### Brano
+++++
Il riconoscimento facciale
Tra opportunità di business e violazione della privacy
di UNIS&F
Il riconoscimento facciale è una tecnica di intelligenza artificiale utilizzata in campo biometrico che consente di verificare l’identità di una persona a partire da un’immagine che la ritrae. Innumerevoli sono i campi di applicazione ove questa tecnologia è già stata sdoganata, basti pensare agli smartphone di ultima generazione. Ma quali sono i risvolti privacy di questo tipo di trattamento? Qual è il reale prezzo da pagare? Vediamolo assieme.
Agli esordi del riconoscimento facciale
I primi esempi di come questa tecnologia possa avere risvolti sulla nostra vita risalgono addirittura al 2014, quando la Stanford University creò il database Brainwash, il cui nome deriva da un omonimo caffè di San Francisco in cui i ricercatori avevano inserito una fotocamera. In tre giorni, la fotocamera ha catturato più di 10.000 immagini, che sono state inserite nel database, ma non è chiaro se le persone fotografate fossero o meno al corrente dell’esperimento. Successivamente i ricercatori di Stanford hanno condiviso il atabase, che ha potuto così essere utilizzato in Cina da accademici associati alla National University of Defense Technology e a società di intelligenza artificiale che forniscono la tecnologia di sorveglianza per il monitoraggio, tra gli altri, di alcune minoranze etniche cinesi. La base dati del progetto Brainwash è stata rimossa dal sito web originario nel giugno scorso, e per quanto nelle intenzioni dei ricercatori non vi fosse l’arricchimento o il dolo, la quantità di dati qualificati raccolti nel data base creato si è dimostrata essere di per sé l’origine del problema. Ma il caso generato dai ricercatori della Stanford University non è isolato, ed evidenzia in modo palese come le potenzialità che la tecnologia oggi consente di esprimere superino di gran lunga il controllo che i singoli individui possono esercitare sulla propria privacy.
+++++
[Voci sulla ricerca di parole ed elementi]
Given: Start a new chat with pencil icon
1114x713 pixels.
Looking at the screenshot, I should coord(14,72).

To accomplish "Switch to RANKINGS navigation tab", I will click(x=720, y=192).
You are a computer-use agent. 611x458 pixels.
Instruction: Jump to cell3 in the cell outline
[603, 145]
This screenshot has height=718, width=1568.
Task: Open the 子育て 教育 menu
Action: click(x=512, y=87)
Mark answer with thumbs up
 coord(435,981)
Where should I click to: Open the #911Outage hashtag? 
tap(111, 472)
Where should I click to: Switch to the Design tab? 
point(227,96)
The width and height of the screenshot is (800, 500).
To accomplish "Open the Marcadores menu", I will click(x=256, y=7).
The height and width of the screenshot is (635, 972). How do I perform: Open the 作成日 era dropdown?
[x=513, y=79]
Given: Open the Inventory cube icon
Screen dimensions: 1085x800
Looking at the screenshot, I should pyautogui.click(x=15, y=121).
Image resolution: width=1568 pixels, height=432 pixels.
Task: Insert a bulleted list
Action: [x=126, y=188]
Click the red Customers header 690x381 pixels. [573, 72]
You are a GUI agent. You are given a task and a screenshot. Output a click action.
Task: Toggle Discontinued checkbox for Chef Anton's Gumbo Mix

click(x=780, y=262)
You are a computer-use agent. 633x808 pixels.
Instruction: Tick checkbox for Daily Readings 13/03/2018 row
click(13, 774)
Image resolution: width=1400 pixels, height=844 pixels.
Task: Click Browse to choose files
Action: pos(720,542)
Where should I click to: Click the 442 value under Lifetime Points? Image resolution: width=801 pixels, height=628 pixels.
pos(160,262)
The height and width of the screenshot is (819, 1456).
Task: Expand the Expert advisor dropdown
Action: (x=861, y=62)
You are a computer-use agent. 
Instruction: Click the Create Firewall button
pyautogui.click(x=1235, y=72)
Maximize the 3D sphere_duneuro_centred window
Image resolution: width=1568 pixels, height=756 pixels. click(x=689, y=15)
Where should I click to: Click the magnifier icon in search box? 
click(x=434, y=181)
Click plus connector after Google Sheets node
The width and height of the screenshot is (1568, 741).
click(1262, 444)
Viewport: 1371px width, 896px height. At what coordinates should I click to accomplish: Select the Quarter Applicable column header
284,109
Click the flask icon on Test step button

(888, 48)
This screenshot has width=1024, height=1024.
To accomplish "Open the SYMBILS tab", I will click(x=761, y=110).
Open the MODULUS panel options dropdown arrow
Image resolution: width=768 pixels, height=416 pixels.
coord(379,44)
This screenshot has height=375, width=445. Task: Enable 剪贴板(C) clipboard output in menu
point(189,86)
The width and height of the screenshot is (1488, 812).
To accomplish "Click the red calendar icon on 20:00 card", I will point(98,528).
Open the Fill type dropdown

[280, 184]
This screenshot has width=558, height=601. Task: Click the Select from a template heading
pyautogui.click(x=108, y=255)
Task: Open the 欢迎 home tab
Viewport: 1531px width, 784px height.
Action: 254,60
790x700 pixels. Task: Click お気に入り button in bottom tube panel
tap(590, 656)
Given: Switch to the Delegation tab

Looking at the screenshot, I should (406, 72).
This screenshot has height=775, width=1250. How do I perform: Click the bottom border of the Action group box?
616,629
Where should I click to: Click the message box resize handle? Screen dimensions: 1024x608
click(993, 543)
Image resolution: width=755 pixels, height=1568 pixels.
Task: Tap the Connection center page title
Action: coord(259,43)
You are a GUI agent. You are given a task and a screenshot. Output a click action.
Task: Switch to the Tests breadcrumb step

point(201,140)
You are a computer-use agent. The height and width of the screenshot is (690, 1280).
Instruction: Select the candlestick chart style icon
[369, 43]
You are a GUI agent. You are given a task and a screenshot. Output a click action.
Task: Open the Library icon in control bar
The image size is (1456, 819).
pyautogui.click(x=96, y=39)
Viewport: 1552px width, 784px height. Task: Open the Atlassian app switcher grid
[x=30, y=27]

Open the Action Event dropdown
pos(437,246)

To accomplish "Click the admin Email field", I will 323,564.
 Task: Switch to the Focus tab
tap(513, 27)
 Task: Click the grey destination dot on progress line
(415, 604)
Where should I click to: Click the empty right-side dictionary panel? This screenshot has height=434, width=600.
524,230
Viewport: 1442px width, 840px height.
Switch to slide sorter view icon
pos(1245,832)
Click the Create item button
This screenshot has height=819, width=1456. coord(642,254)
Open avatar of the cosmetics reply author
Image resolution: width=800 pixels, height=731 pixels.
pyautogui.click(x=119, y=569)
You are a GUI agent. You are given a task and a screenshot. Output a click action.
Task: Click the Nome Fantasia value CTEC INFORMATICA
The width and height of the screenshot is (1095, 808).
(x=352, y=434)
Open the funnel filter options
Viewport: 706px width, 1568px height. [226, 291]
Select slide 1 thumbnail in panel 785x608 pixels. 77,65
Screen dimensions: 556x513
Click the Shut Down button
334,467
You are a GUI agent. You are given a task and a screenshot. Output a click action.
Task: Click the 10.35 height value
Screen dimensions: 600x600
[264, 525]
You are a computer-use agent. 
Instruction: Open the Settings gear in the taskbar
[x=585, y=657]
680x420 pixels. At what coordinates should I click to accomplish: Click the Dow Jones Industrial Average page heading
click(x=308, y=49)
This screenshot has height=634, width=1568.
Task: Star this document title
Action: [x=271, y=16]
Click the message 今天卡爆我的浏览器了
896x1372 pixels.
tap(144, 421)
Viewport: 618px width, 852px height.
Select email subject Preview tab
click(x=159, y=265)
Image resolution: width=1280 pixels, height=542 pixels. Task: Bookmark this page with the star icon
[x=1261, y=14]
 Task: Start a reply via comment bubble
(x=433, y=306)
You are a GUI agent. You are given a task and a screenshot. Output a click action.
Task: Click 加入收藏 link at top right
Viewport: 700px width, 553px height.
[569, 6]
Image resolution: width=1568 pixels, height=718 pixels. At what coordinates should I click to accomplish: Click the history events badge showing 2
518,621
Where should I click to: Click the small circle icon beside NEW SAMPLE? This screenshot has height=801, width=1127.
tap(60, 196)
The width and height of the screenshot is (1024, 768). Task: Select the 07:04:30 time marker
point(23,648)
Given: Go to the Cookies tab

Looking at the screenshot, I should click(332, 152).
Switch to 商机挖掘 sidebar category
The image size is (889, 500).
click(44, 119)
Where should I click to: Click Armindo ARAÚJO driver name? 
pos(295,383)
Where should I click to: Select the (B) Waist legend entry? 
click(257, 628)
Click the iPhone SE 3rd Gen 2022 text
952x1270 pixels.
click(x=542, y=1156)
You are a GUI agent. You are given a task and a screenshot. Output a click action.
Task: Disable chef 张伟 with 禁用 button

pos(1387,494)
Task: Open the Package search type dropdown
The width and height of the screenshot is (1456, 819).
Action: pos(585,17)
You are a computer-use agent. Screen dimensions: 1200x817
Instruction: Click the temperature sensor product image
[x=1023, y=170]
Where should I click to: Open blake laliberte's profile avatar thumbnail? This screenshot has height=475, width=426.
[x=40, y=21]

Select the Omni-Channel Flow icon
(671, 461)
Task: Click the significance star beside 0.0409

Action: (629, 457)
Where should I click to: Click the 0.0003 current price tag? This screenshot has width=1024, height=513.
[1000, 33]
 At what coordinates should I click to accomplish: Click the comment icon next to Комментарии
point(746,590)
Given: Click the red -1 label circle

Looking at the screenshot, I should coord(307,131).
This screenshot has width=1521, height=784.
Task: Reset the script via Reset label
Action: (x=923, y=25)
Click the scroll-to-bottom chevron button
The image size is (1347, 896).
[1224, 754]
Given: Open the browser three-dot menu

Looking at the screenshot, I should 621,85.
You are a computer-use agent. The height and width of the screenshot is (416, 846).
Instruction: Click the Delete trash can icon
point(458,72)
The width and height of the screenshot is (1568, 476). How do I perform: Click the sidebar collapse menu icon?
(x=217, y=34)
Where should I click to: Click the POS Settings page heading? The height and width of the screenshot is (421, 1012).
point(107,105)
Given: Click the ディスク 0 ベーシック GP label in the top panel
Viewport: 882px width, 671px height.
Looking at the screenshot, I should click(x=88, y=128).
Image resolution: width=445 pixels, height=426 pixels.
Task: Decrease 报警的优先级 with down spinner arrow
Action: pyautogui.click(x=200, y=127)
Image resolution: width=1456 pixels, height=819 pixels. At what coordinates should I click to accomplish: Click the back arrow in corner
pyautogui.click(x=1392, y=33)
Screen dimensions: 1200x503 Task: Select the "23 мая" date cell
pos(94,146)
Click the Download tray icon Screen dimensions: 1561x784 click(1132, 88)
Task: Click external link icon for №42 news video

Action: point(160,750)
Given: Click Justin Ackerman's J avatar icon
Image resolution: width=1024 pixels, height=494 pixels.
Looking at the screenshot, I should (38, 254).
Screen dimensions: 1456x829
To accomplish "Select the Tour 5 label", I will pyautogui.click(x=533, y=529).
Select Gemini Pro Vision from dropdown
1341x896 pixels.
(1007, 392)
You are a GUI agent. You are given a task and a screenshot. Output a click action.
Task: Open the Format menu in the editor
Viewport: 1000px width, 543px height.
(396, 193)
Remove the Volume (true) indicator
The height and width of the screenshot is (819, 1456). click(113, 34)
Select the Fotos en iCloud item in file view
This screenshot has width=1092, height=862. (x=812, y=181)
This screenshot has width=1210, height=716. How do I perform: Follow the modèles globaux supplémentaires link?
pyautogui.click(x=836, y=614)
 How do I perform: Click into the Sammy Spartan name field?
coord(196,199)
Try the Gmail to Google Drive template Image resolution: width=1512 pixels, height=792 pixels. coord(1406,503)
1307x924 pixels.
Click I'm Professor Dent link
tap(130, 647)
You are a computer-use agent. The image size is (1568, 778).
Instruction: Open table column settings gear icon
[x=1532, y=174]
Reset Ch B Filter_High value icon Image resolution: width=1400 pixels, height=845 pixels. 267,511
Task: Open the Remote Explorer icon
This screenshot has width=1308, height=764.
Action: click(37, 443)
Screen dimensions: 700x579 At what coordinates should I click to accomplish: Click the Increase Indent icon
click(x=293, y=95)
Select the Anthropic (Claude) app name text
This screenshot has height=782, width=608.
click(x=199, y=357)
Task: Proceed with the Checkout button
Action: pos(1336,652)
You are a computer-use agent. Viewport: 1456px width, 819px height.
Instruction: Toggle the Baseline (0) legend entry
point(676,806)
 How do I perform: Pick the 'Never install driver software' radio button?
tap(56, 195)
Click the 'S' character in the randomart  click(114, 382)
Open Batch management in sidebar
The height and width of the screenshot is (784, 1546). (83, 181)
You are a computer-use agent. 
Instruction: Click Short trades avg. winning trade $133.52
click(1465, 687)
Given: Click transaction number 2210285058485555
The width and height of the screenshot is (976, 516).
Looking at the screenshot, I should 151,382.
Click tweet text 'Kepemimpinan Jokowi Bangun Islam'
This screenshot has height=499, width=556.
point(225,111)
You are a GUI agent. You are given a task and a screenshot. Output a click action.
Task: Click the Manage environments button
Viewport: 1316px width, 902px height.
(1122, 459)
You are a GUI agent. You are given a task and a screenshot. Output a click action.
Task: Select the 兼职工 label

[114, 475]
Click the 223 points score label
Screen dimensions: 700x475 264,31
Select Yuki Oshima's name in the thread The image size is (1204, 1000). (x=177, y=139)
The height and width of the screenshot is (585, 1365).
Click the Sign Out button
+++++
### Consegne
1 - Indica se ciascuna delle affermazioni seguenti concorda con il brano sul riconoscimento facciale, rispondendo sì o no e citando le parole decisive del brano: (a) il nome del database Brainwash viene da un caffè di San Francisco; (b) la fotocamera ha raccolto più di 10.000 immagini in una settimana; (c) i ricercatori intendevano arricchirsi con i dati raccolti.
2 - Scrivi il seguito del brano sul riconoscimento facciale, cominciando subito dopo la sua ultima frase.

### Risultati
1 -
(a) Sì: «il cui nome deriva da un omonimo caffè di San Francisco».
(b) No: «In tre giorni, la fotocamera ha catturato più di 10.000 immagini».
(c) No: «per quanto nelle intenzioni dei ricercatori non vi fosse l’arricchimento o il dolo».

2 -
Biometria e privacy
L’utilizzo della biometria presenta risvolti problematici per la riservatezza delle persone, risvolti però mitigati da fenomeni di sospetto sociale quali quelli connessi a fatti terroristici, a prevenzione di reati e controllo nei luoghi di lavoro per massimizzare i profitti, ovvero per ridurre le perdite dovute allo scarso rendimento del lavoratore. Sentiamo ripeterci che dette tecnologie di identificazione facciale sono usate per garantire la nostra sicurezza e in tal senso siamo disposti perfino a rinunciare a qualcosa come parte della nostra privacy pur di avere in cambio la sensazione di sentirci protetti. Ma siamo davvero così sicuri che di sola sicurezza si tratti e che non vi siano interessi ulteriori sottesi all’utilizzo di tale nuova tecnologia? Quello che impressiona e che forse sfugge alla nostra percezione è che la tecnologia non si limita a collegare un volto con informazioni già presenti online. Infatti, i software dei sistemi di intelligenza artificiale sono in grado di riconoscere con grande precisione il sesso, l’età ed almeno 5 stati d’animo (felicità, tristezza, sorpresa, rabbia o neutralità). A breve potremo quindi vedere prezzi personalizzati in base al compratore o, raccogliendo dati di migliaia di utenti, le aziende potranno posizionare la merce sugli scaffali secondo un ordine ben mirato.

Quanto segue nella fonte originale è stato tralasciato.